We had one other uninvited visitor. I came home from work one day and found a cat sitting, grooming herself on my prized wing chair. I like cats, but there were no pets allowed in this complex and I had no idea how she got there, as the apartment was locked up tight. “Hello, who are you?” She was friendly and we nuzzled for a while. I went to the bathroom; she was gone when I returned. Houdini. She visited several more times. I couldn’t figure out how she got in or out. I awoke one more morning, quite near-sighted without my glasses. There were Venetian blinds covering the window, which was open. I saw something hanging out, blowing in the breeze. Through my squint, it looked like a pair of stockings. When I put on my glasses, I saw it was the cat’s tail! Too much invasion of privacy. She jumped down and I followed her into our kitchen area and right into one of the low cabinets. There was a hole in the back, which evidently led to the neighbor’s apartment. She scuttled back and forth through that passage. We put our griddle over the hole and had no more intruders.

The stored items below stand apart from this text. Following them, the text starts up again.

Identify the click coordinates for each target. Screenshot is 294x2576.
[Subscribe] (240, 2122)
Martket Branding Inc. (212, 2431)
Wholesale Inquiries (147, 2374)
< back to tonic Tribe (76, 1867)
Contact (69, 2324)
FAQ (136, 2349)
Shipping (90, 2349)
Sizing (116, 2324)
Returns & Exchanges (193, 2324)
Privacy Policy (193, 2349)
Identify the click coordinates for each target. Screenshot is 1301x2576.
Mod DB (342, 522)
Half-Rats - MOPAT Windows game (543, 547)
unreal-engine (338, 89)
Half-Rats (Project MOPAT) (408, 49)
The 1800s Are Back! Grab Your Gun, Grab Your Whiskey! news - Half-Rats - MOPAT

The bugs finally got to me and, while visiting a friend who lived in a condo complex in Acton, much further west along the Rt 2 corridor, on a whim, we stopped at the last two model units in December, 1975, as President Ford put an initiative in place to “WIN”; “whip inflation now”. There were huge tax incentives to buy real estate before the end of 1975, so we agreed to buy one of the models. We didn’t really have any money, but the brokers knew that Dan would be done with grad school in June and had rosy prospects (he already had a job, but would change to a different one just as he got his degree). We agreed to move in June, 1976, rent for a few months with the rent being applied to our downpayment and still get the tax breaks. It was all too good to pass up, so on June 16, 1976, our 2nd anniversary, we moved into our first condominium, miles away from anywhere I would consider I wanted to live in the future.